#### Provided entries:
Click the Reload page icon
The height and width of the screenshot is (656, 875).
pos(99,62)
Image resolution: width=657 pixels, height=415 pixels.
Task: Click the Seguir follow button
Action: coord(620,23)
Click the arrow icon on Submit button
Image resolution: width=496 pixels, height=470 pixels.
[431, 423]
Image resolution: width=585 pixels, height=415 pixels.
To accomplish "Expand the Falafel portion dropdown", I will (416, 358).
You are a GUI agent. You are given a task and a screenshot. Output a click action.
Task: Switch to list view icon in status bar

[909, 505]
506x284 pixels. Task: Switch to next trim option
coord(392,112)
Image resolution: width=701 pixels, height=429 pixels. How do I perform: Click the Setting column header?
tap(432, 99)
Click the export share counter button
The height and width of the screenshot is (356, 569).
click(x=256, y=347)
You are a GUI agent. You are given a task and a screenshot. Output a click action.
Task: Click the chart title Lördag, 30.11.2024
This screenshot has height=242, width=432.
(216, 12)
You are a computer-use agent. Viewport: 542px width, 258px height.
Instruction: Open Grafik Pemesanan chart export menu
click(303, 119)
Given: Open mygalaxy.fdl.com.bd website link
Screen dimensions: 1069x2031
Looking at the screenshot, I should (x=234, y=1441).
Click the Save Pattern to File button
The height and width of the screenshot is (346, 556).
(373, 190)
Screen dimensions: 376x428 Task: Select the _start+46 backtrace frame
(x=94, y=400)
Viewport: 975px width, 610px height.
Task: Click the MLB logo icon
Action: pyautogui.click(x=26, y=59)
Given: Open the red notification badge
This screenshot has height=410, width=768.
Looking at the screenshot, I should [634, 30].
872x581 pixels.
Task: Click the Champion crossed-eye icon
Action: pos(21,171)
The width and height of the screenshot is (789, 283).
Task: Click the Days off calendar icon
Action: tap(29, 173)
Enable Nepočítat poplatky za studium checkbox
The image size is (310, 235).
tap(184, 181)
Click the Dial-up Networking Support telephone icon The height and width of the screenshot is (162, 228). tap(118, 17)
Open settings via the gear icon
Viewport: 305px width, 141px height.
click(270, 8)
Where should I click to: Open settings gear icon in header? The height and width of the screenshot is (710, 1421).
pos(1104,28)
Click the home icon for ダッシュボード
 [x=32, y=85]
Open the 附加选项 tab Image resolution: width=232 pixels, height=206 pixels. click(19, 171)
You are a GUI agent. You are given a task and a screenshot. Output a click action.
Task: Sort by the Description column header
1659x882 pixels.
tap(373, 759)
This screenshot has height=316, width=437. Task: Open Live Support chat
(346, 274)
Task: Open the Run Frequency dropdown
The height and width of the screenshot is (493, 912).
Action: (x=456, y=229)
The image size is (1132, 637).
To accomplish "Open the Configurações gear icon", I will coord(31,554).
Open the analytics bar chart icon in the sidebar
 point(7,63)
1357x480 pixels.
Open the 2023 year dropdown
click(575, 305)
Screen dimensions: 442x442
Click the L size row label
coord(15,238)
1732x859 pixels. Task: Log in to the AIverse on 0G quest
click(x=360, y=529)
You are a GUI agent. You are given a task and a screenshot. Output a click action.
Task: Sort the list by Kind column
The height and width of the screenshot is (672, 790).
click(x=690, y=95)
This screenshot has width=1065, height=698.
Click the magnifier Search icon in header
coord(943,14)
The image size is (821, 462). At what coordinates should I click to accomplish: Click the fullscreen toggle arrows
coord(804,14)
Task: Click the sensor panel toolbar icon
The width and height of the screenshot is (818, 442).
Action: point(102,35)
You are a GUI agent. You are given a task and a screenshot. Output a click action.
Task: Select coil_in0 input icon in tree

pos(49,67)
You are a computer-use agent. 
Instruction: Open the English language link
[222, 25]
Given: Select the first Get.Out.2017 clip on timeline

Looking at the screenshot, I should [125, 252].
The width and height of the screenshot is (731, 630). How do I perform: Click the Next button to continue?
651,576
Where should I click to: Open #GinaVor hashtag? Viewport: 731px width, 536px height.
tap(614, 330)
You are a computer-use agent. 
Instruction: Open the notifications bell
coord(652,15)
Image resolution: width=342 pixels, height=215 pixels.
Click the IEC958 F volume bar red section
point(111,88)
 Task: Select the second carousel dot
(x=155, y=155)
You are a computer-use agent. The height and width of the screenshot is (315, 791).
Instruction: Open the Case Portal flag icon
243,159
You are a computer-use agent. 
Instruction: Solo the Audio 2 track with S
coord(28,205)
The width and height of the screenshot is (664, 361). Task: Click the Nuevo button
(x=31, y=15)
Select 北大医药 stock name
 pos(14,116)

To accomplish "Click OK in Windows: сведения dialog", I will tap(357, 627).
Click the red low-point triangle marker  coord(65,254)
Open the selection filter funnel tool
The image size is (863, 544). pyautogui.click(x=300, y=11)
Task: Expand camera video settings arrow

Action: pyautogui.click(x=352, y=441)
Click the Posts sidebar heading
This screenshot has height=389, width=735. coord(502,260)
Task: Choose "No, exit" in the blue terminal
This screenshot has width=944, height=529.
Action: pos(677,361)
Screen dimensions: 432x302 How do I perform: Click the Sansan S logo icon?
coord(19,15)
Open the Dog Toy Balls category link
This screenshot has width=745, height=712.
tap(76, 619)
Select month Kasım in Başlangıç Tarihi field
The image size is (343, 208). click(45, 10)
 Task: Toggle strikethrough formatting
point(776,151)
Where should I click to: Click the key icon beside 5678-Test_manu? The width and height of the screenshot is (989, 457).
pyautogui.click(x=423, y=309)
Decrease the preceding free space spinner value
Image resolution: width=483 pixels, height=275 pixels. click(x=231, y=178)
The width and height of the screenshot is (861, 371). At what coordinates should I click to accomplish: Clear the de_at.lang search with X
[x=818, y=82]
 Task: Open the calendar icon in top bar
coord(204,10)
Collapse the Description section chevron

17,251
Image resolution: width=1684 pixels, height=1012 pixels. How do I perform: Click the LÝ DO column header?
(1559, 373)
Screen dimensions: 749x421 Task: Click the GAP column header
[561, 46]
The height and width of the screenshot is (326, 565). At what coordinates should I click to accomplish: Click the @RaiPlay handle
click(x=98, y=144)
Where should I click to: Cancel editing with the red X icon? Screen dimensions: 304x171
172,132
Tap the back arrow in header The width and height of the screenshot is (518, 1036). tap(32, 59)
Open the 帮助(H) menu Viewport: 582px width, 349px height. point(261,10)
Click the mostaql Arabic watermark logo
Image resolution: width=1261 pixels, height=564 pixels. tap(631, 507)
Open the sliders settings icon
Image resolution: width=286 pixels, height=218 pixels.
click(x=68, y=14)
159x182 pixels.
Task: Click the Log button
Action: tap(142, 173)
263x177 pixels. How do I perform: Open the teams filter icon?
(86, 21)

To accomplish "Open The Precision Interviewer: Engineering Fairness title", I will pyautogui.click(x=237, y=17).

#### Work instructions:
Type out the listing again with nothing changed.

#### Response area:
Click the Reload page icon
The height and width of the screenshot is (656, 875).
pos(99,62)
Image resolution: width=657 pixels, height=415 pixels.
Task: Click the Seguir follow button
Action: coord(620,23)
Click the arrow icon on Submit button
Image resolution: width=496 pixels, height=470 pixels.
[431, 423]
Image resolution: width=585 pixels, height=415 pixels.
To accomplish "Expand the Falafel portion dropdown", I will (416, 358).
You are a GUI agent. You are given a task and a screenshot. Output a click action.
Task: Switch to list view icon in status bar

[909, 505]
506x284 pixels. Task: Switch to next trim option
coord(392,112)
Image resolution: width=701 pixels, height=429 pixels. How do I perform: Click the Setting column header?
tap(432, 99)
Click the export share counter button
The height and width of the screenshot is (356, 569).
click(x=256, y=347)
You are a GUI agent. You are given a task and a screenshot. Output a click action.
Task: Click the chart title Lördag, 30.11.2024
This screenshot has height=242, width=432.
(216, 12)
You are a computer-use agent. Viewport: 542px width, 258px height.
Instruction: Open Grafik Pemesanan chart export menu
click(303, 119)
Given: Open mygalaxy.fdl.com.bd website link
Screen dimensions: 1069x2031
Looking at the screenshot, I should (x=234, y=1441).
Click the Save Pattern to File button
The height and width of the screenshot is (346, 556).
(373, 190)
Screen dimensions: 376x428 Task: Select the _start+46 backtrace frame
(x=94, y=400)
Viewport: 975px width, 610px height.
Task: Click the MLB logo icon
Action: pyautogui.click(x=26, y=59)
Given: Open the red notification badge
This screenshot has height=410, width=768.
Looking at the screenshot, I should [634, 30].
872x581 pixels.
Task: Click the Champion crossed-eye icon
Action: pos(21,171)
The width and height of the screenshot is (789, 283).
Task: Click the Days off calendar icon
Action: tap(29, 173)
Enable Nepočítat poplatky za studium checkbox
The image size is (310, 235).
tap(184, 181)
Click the Dial-up Networking Support telephone icon The height and width of the screenshot is (162, 228). tap(118, 17)
Open settings via the gear icon
Viewport: 305px width, 141px height.
click(270, 8)
Where should I click to: Open settings gear icon in header? The height and width of the screenshot is (710, 1421).
pos(1104,28)
Click the home icon for ダッシュボード
 [x=32, y=85]
Open the 附加选项 tab Image resolution: width=232 pixels, height=206 pixels. click(19, 171)
You are a GUI agent. You are given a task and a screenshot. Output a click action.
Task: Sort by the Description column header
1659x882 pixels.
tap(373, 759)
This screenshot has height=316, width=437. Task: Open Live Support chat
(346, 274)
Task: Open the Run Frequency dropdown
The height and width of the screenshot is (493, 912).
Action: (x=456, y=229)
The image size is (1132, 637).
To accomplish "Open the Configurações gear icon", I will coord(31,554).
Open the analytics bar chart icon in the sidebar
 point(7,63)
1357x480 pixels.
Open the 2023 year dropdown
click(575, 305)
Screen dimensions: 442x442
Click the L size row label
coord(15,238)
1732x859 pixels. Task: Log in to the AIverse on 0G quest
click(x=360, y=529)
You are a GUI agent. You are given a task and a screenshot. Output a click action.
Task: Sort the list by Kind column
The height and width of the screenshot is (672, 790).
click(x=690, y=95)
This screenshot has width=1065, height=698.
Click the magnifier Search icon in header
coord(943,14)
The image size is (821, 462). At what coordinates should I click to accomplish: Click the fullscreen toggle arrows
coord(804,14)
Task: Click the sensor panel toolbar icon
The width and height of the screenshot is (818, 442).
Action: point(102,35)
You are a GUI agent. You are given a task and a screenshot. Output a click action.
Task: Select coil_in0 input icon in tree

pos(49,67)
You are a computer-use agent. 
Instruction: Open the English language link
[222, 25]
Given: Select the first Get.Out.2017 clip on timeline

Looking at the screenshot, I should [125, 252].
The width and height of the screenshot is (731, 630). How do I perform: Click the Next button to continue?
651,576
Where should I click to: Open #GinaVor hashtag? Viewport: 731px width, 536px height.
tap(614, 330)
You are a computer-use agent. 
Instruction: Open the notifications bell
coord(652,15)
Image resolution: width=342 pixels, height=215 pixels.
Click the IEC958 F volume bar red section
point(111,88)
 Task: Select the second carousel dot
(x=155, y=155)
You are a computer-use agent. The height and width of the screenshot is (315, 791).
Instruction: Open the Case Portal flag icon
243,159
You are a computer-use agent. 
Instruction: Solo the Audio 2 track with S
coord(28,205)
The width and height of the screenshot is (664, 361). Task: Click the Nuevo button
(x=31, y=15)
Select 北大医药 stock name
 pos(14,116)

To accomplish "Click OK in Windows: сведения dialog", I will tap(357, 627).
Click the red low-point triangle marker  coord(65,254)
Open the selection filter funnel tool
The image size is (863, 544). pyautogui.click(x=300, y=11)
Task: Expand camera video settings arrow

Action: pyautogui.click(x=352, y=441)
Click the Posts sidebar heading
This screenshot has height=389, width=735. coord(502,260)
Task: Choose "No, exit" in the blue terminal
This screenshot has width=944, height=529.
Action: pos(677,361)
Screen dimensions: 432x302 How do I perform: Click the Sansan S logo icon?
coord(19,15)
Open the Dog Toy Balls category link
This screenshot has width=745, height=712.
tap(76, 619)
Select month Kasım in Başlangıç Tarihi field
The image size is (343, 208). click(45, 10)
 Task: Toggle strikethrough formatting
point(776,151)
Where should I click to: Click the key icon beside 5678-Test_manu? The width and height of the screenshot is (989, 457).
pyautogui.click(x=423, y=309)
Decrease the preceding free space spinner value
Image resolution: width=483 pixels, height=275 pixels. click(x=231, y=178)
The width and height of the screenshot is (861, 371). At what coordinates should I click to accomplish: Clear the de_at.lang search with X
[x=818, y=82]
 Task: Open the calendar icon in top bar
coord(204,10)
Collapse the Description section chevron

17,251
Image resolution: width=1684 pixels, height=1012 pixels. How do I perform: Click the LÝ DO column header?
(1559, 373)
Screen dimensions: 749x421 Task: Click the GAP column header
[561, 46]
The height and width of the screenshot is (326, 565). At what coordinates should I click to accomplish: Click the @RaiPlay handle
click(x=98, y=144)
Where should I click to: Cancel editing with the red X icon? Screen dimensions: 304x171
172,132
Tap the back arrow in header The width and height of the screenshot is (518, 1036). tap(32, 59)
Open the 帮助(H) menu Viewport: 582px width, 349px height. point(261,10)
Click the mostaql Arabic watermark logo
Image resolution: width=1261 pixels, height=564 pixels. tap(631, 507)
Open the sliders settings icon
Image resolution: width=286 pixels, height=218 pixels.
click(x=68, y=14)
159x182 pixels.
Task: Click the Log button
Action: tap(142, 173)
263x177 pixels. How do I perform: Open the teams filter icon?
(86, 21)

To accomplish "Open The Precision Interviewer: Engineering Fairness title", I will pyautogui.click(x=237, y=17).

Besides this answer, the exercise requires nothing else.